Mogwai
Mogwai
Rave Tapes
(Rock Action)
How to sound like yourself without repeating yourself?
After 18 years of consistently brilliant recordings - not to mention their mind-blowing live shows - Mogwai have surely joined the likes of Tom Waits and those relatively few musicians with a proven knack for solving that problem with every new release.
Mood-wise, this one has more in common with last year's soundtrack for the French ghost/zombie series Les Revenants than the generally zippy and bright-eyed previous album Hardcore Will Never Die. Ominous, nocturnal, iced-over with analogue electronics, it's colder and clearer than anything they've ever done, with sonic reference points that might range from Brian Eno to Brad Fiedel's score for The Terminator.
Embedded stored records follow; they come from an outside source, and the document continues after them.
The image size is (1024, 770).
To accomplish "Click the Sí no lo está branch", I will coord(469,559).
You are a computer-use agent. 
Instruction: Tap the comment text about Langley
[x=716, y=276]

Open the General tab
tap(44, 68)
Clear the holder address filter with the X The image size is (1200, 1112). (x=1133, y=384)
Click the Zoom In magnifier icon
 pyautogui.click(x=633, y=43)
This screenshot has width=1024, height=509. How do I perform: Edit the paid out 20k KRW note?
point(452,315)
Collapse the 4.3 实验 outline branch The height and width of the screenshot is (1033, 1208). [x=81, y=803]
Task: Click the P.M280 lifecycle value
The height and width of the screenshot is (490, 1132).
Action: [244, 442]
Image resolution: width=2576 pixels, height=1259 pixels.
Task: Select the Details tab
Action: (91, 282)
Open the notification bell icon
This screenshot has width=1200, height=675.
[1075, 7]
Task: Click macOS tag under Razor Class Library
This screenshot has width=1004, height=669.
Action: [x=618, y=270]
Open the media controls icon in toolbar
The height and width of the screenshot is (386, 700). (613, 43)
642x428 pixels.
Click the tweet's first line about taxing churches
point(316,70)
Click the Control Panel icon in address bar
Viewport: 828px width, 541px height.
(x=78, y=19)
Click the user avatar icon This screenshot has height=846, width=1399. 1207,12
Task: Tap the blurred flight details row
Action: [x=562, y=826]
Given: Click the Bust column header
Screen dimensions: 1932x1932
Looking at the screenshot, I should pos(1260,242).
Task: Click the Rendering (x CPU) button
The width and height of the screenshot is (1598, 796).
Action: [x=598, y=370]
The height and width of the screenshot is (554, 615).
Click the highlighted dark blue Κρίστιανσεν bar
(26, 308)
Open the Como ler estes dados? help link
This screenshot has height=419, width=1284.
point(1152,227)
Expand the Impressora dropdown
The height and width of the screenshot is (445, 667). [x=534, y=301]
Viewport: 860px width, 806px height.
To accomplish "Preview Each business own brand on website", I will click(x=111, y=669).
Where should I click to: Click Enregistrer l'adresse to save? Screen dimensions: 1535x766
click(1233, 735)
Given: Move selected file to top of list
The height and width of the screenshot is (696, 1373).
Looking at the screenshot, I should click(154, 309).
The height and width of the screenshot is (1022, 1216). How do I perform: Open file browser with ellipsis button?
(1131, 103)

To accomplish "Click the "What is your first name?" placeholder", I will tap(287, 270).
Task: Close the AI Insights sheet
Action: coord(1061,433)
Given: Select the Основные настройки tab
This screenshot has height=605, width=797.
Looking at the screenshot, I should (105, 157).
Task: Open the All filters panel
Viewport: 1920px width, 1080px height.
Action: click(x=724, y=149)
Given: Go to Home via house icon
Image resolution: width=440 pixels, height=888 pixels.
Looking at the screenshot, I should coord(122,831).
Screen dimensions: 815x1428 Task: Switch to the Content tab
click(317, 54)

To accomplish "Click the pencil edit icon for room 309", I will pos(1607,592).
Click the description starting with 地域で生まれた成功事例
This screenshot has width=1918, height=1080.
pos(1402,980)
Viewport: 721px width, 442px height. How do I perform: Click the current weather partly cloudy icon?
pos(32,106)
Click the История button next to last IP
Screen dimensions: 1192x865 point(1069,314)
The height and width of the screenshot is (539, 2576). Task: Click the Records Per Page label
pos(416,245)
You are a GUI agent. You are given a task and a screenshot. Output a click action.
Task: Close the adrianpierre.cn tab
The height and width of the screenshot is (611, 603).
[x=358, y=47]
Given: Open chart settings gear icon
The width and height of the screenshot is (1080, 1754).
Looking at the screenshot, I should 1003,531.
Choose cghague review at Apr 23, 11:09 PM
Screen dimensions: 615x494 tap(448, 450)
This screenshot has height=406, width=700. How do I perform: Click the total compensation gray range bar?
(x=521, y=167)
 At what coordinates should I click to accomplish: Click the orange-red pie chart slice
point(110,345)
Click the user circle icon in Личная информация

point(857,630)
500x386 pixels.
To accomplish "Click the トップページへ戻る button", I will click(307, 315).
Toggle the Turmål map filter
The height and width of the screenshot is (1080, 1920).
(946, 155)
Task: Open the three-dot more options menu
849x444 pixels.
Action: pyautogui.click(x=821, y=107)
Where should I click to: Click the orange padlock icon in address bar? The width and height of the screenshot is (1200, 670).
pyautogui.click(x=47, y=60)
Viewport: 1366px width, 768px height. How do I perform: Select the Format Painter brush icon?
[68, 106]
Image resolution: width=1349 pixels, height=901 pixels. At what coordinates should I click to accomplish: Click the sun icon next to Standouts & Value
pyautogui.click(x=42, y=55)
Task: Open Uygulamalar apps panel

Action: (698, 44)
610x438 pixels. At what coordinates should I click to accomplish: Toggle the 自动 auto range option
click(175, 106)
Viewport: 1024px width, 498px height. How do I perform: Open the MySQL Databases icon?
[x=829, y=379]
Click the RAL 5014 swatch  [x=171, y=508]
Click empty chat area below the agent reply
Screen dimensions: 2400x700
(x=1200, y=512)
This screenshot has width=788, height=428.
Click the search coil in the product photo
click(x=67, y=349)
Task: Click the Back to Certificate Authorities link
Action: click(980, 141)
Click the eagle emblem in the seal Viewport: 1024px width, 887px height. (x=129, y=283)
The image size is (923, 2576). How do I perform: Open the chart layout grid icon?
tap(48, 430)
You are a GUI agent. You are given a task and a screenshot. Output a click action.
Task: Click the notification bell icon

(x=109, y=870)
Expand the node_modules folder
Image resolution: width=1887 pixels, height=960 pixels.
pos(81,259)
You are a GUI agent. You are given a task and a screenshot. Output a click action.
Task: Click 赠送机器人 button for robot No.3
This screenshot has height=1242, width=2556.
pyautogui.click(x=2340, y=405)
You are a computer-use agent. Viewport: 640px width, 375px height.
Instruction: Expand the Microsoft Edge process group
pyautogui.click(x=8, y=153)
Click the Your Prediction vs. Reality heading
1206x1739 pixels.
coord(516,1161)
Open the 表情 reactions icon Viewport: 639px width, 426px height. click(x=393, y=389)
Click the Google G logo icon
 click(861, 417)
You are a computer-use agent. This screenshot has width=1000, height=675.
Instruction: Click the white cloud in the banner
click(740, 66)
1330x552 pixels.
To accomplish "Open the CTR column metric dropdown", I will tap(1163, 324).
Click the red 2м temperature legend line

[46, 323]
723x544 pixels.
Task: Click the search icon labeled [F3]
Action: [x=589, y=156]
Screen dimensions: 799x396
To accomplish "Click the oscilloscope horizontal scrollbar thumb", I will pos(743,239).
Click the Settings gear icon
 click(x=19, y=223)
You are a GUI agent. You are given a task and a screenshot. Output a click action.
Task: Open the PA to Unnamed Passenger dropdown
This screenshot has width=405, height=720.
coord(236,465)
Dialling back on their core dynamic tendency to merge and boil waves of noise and melody, each component part sounds more airy and isolated here, the guitars a bit less likely to explode, and the rhythms cut loose enough to allow for a frosty kind of funk on Hexon Bogon and Master Card.
Democratic as this band may be, their keyboard-player Barry Burns seems to preside over this album, dominating the most sinister and emotive tracks - Remurdered, Deesh, No Medicine For Regret - like the Phantom of the Opera hunched over a Eurorack modular synthesiser.